Reprenez le texte sur Maurice Lachâtre et Léo Taxil après sa dernière phrase et poursuivez-en la rédaction.

» TEXTE RETENU
>>>>>

Robert ROSSI se penche sur le rapport entretenu par Lachâtre avec un autre éditeur de l’époque. Dans Maurice Lachâtre et Léo Taxil, deux anticléricaux. Biographies croisées (pp. 137-159), Rossi montre que, malgré la différence d’âge, les deux partagent leurs trajectoires dans plusieurs points, à chacun desquels un approfondissement est consacré. A partir de l’éducation solide qu’ils ont reçue, malgré les origines différentes (enfant de colonel au titre de baron, l’un, et fils de quincaillier plutôt riche, l’autre), passant par la rupture adolescente provoquée par l’anticléricalisme de l’un et le combat républicain de l’autre, ainsi que par l’expérience du service militaire en Algérie, au début de l’occupation, en 1832, dans le cas de Lachâtre, et autour de 1870, en contexte de guerre, dans celui de Taxil. Leur pensée politique se recoupe aussi : de l’adhésion aux idées révolutionnaires soutenue par la fréquentation des milieux insurrectionnels, à l’anticléricalisme – bien que ce dernier représente l’essentiel du travail éditorial de Taxil, alors qu’il n’est que l’une des nombreuses activités de Lachâtre – qui leur coutèrent l’exil politique, d’où ils continuèrent leurs combats politiques.

<<<<<

» DONNÉES FOURNIES

>>>>>

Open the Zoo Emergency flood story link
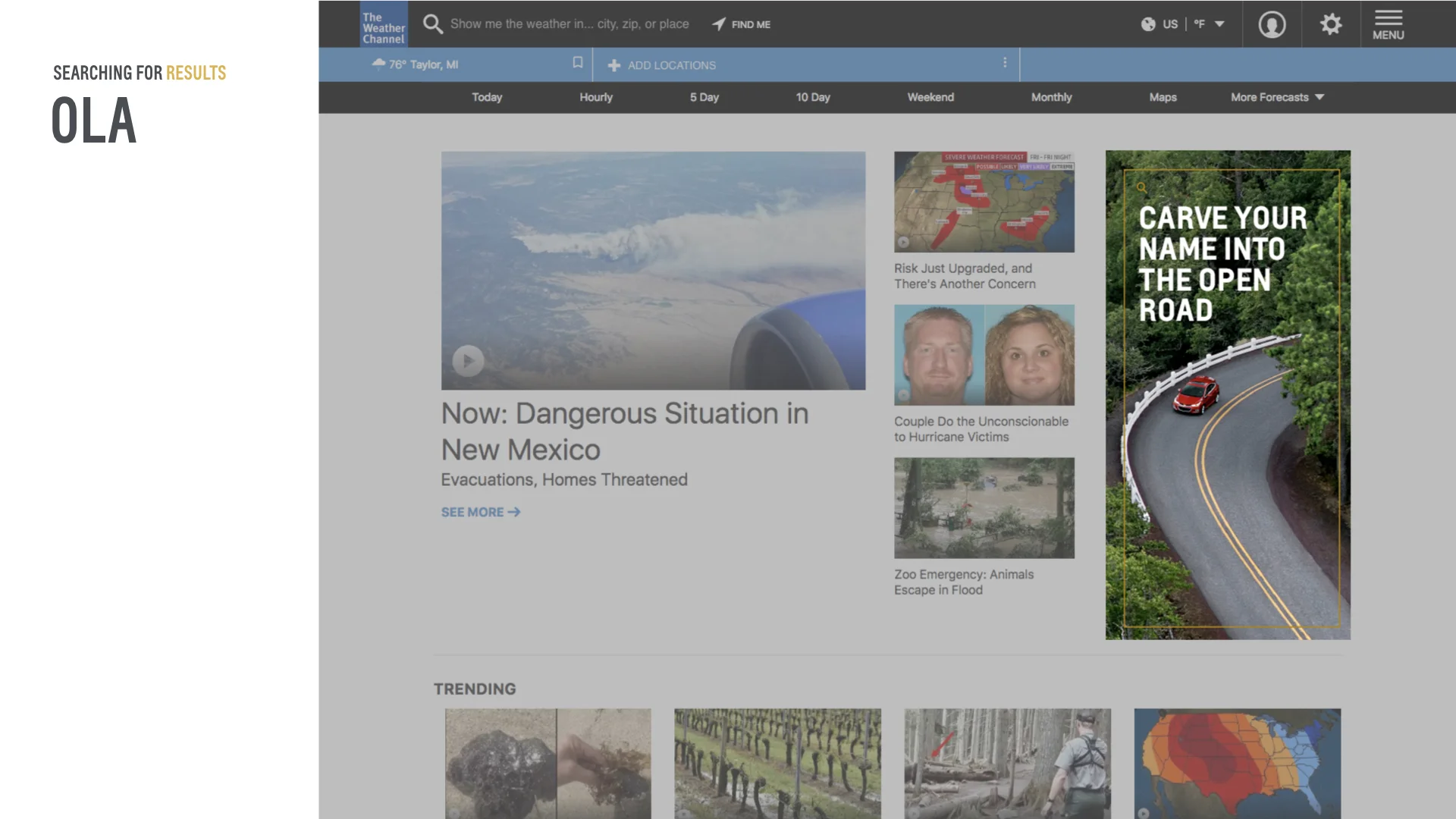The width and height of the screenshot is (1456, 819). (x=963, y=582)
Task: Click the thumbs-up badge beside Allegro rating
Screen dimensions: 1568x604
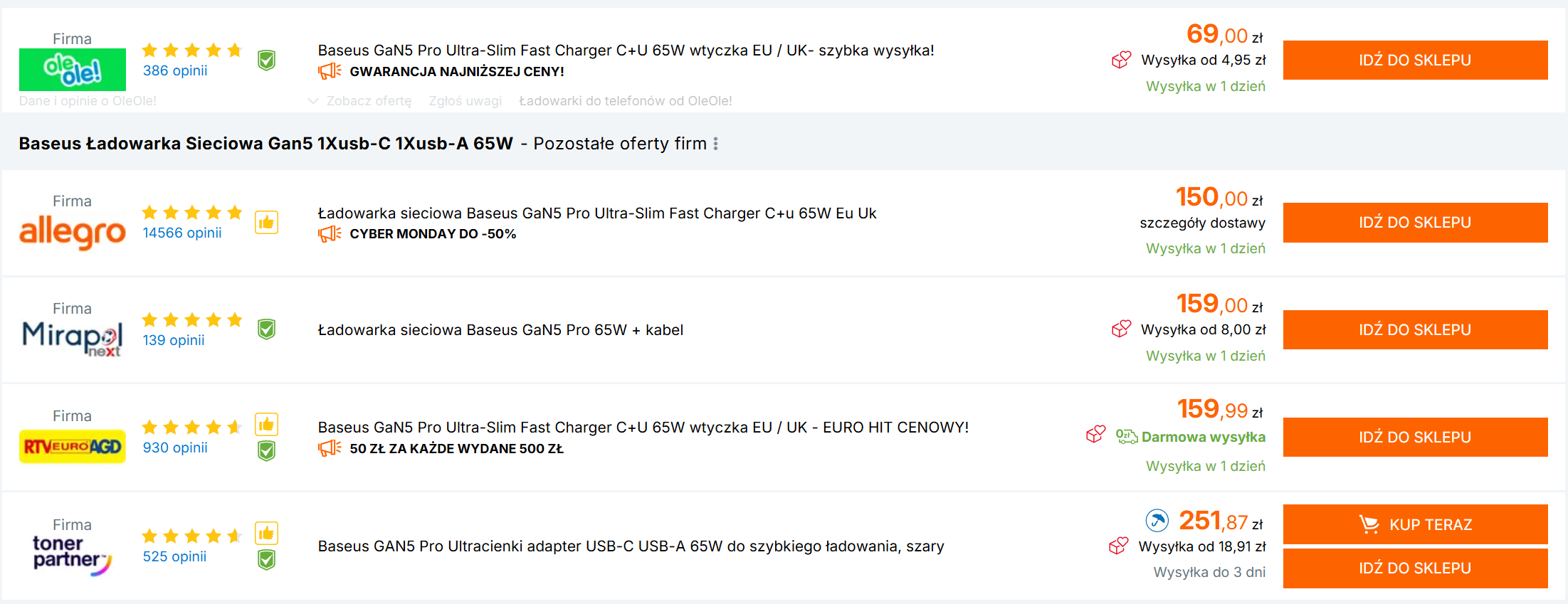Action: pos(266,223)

<<<<<
>>>>>

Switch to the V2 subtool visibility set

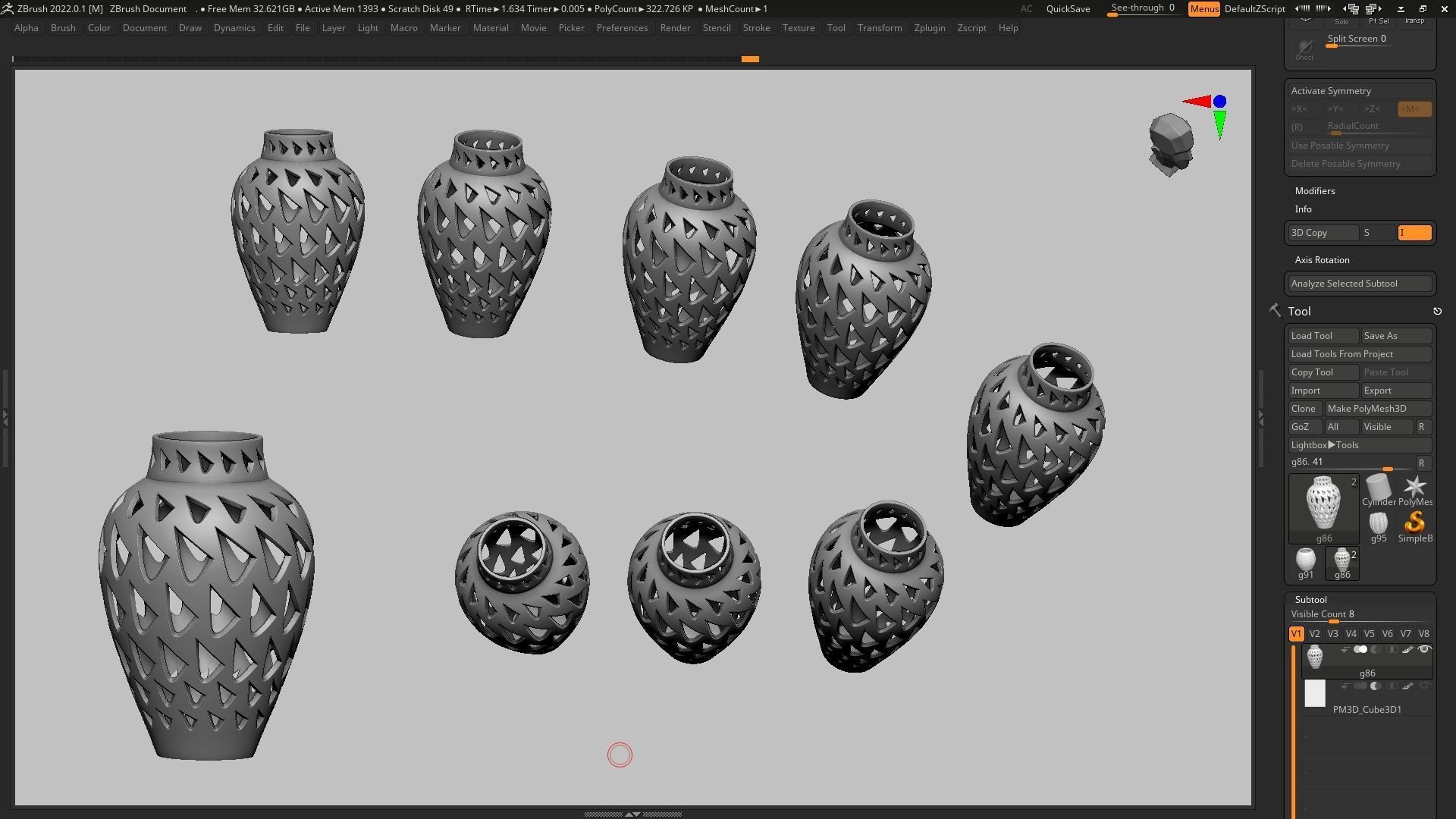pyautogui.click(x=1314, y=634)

<<<<<

» CORRIGÉ
Dans Maurice Lachâtre, de l’éditeur français à l’éditeur Brésilien (pp. 161-166), Alexandre Rocha raconte de s’être inspiré de Lachâtre pour sa maison d’édition brésilienne de livres spirites, malgré l’éloignement de ce dernier de la pensée d’Allan Kardec, codificateur du spiritisme, avec lequel il avait collaboré pendant l’exil à Barcelone. C’est en Espagne que, suite à l’Autodafé de Barcelone (l’inquisition brula environ 300 livres spirites importés par Lachâtre), cet enseignement a connu une large diffusion. L’écho de cet évènement arrive au Brésil, où Rocha choisit Lachâtre comme « partenaire » de son projet éditorial, inspiré d’abord de cette capacité de « transformer une défaite apparente en campagne publicitaire très efficace pour une nouvelle philosophie » (p. 162), et ensuite des ouvrages spirites auxquels il avait contribué à donner des bases scientifiques.